I'm behind on my mail, and I missed much of the discussion on rosacea. I'm
now suspecting that this is what popped up on my face just months after all
the other symptoms that led my GI doc to pose the possibility of CD (which
I still have not tested for, and am just now doing the wheat challenge).

I found notes on rosacea (at the bottom) from the Merck Manual
(http://www.merck.com/), but I wonder about the comment, "diet probably
plays no role." Before reading this, I was sure that the "rash" on my face
must have something to do with a candida yeast problem... the typical
treatment using metronidazole or even permethrin (as has been studied
recently) seemed to strengthen this guess, which would mean that my diet
must have SOME impact...??

Now I've found an Italian study that suggests a relationship with H.
pylori: "In rosacea, histology of the stomach mucosa revealed that 84% of
31 patients were H. pylori positive. ...The consistency between clinical
success with metronidazole and abatement of H. pylori isolates and serology
after treatment was an additional evidence suggesting an etiologic
relationship between rosacea and H. pylori infection. Rosacea has often
been linked with gastrointestinal disturbances. H. pylori, therefore, may
link them to the well-known beneficial activity of metronidazole on rosacea
lesions.

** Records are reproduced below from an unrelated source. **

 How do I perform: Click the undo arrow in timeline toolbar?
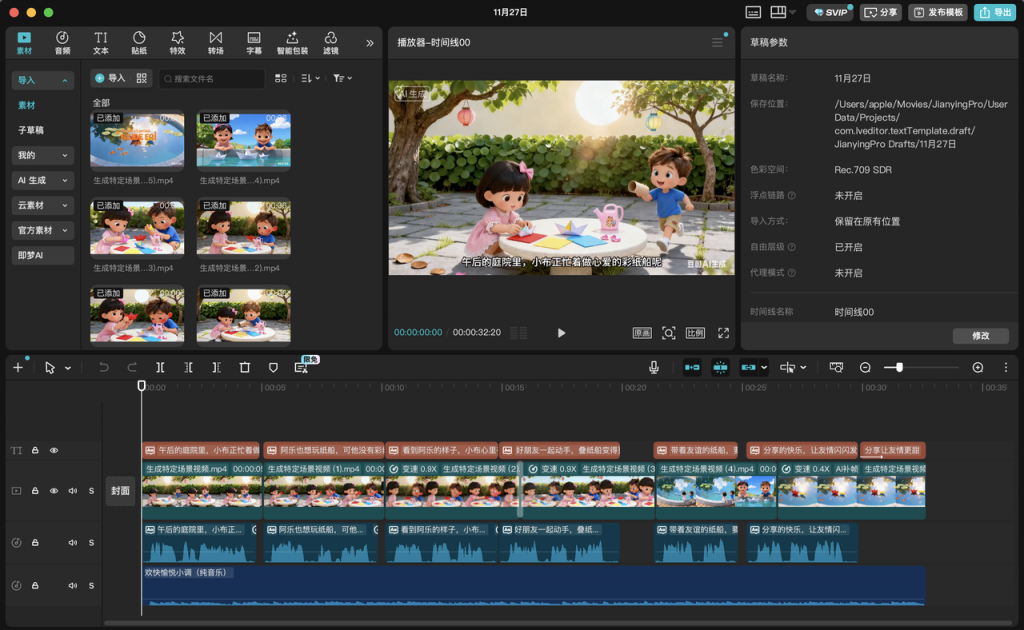[x=104, y=368]
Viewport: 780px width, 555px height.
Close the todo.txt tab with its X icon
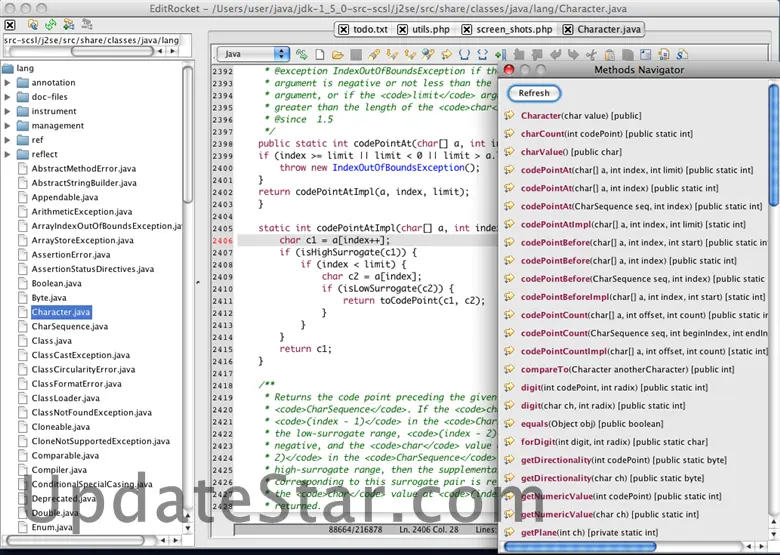point(341,30)
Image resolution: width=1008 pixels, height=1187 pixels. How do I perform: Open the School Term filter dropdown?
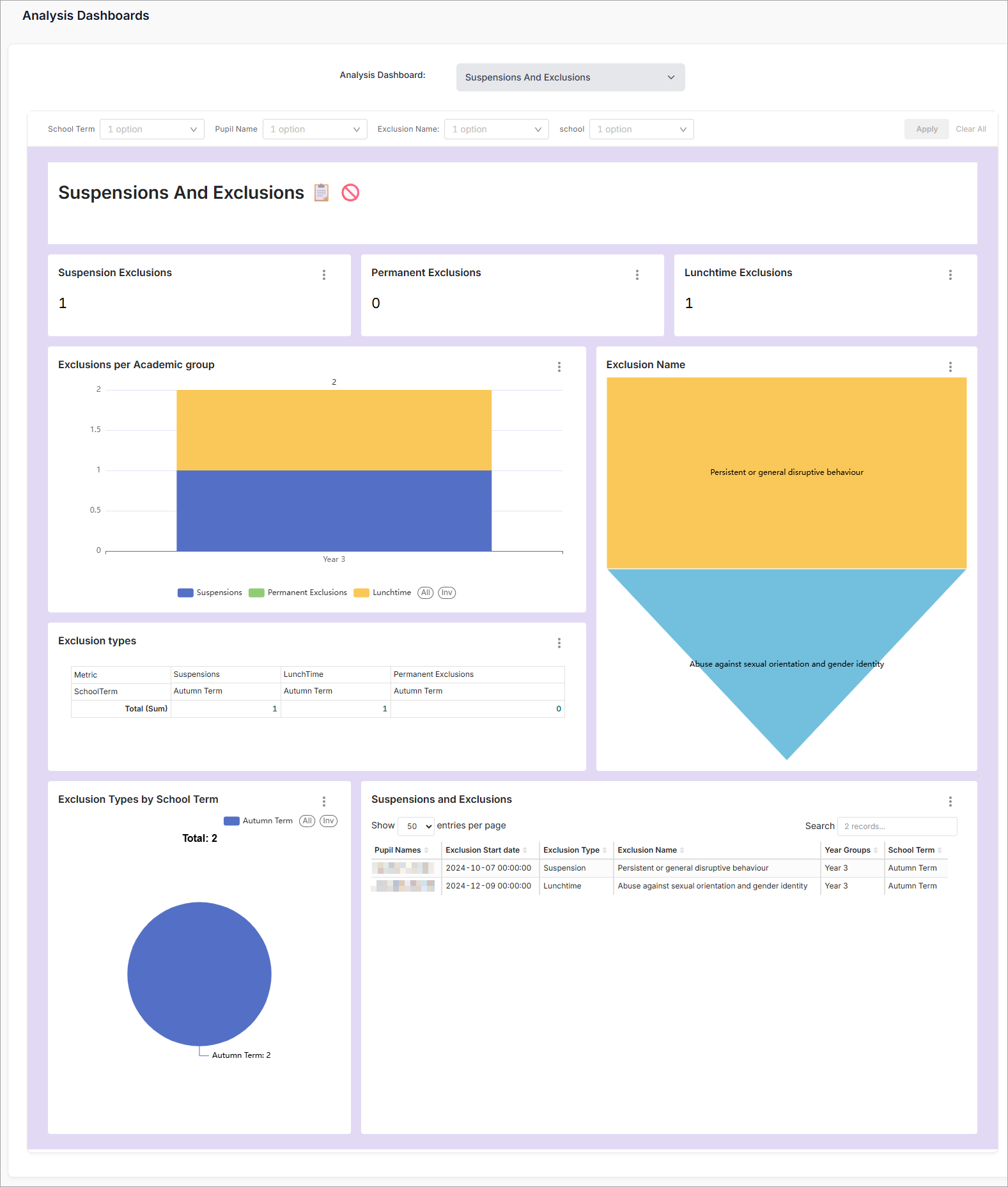tap(152, 129)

The role of H. pylori is more probable in erythrotic rosacea than
in its papulopustular and granulomatous stages." (Rebora A; Drago F; Parodi
A; Department of Dermatology, University of Genoa, Italy; Dermatology,
1995, 191:1, 6-8; ISSN 1018-8665)

I thought the comment,"rosacea has often been linked with gastrointestinal
disturbances," might be especially interesting to people on this list...
rw

---------------------
ROSACEA

A chronic inflammatory disorder, usually beginning in middle age or later,
and characterized by telangiectasia, erythema, papules, and pustules
appearing especially in the central areas of the face. Tissue hypertrophy,
particularly of the nose (rhinophyma), may result. Occasionally, rosacea
occurs on the trunk and extremities.

The cause is unknown, but the disease is most common in persons with a fair
complexion. Diet probably plays no role in the pathogenesis. Rosacea may
resemble acne, but comedones are never present; differential diagnosis also
includes drug eruptions (particularly from iodides and bromides),
granulomas of the skin, cutaneous LE, and perioral dermatitis.

Treatment

Topical metronidazole gel or broad-spectrum oral antibiotics are usually
effective. Tetracycline is the antibiotic preferred because it is most
effective and side effects with long-term use are few. A starting dose of
250 mg qid (between meals) should be reduced once a beneficial response is
achieved. Often only 250 mg/day or every other day will control the
disease. Recalcitrant cases often respond to oral isotretinoin as in acne
(see above). Topical fluorinated corticosteroids aggravate rosacea and are
contraindicated. Surgical correction may be required for rhinophyma (a
bulbous red nose resulting from neglected rosacea).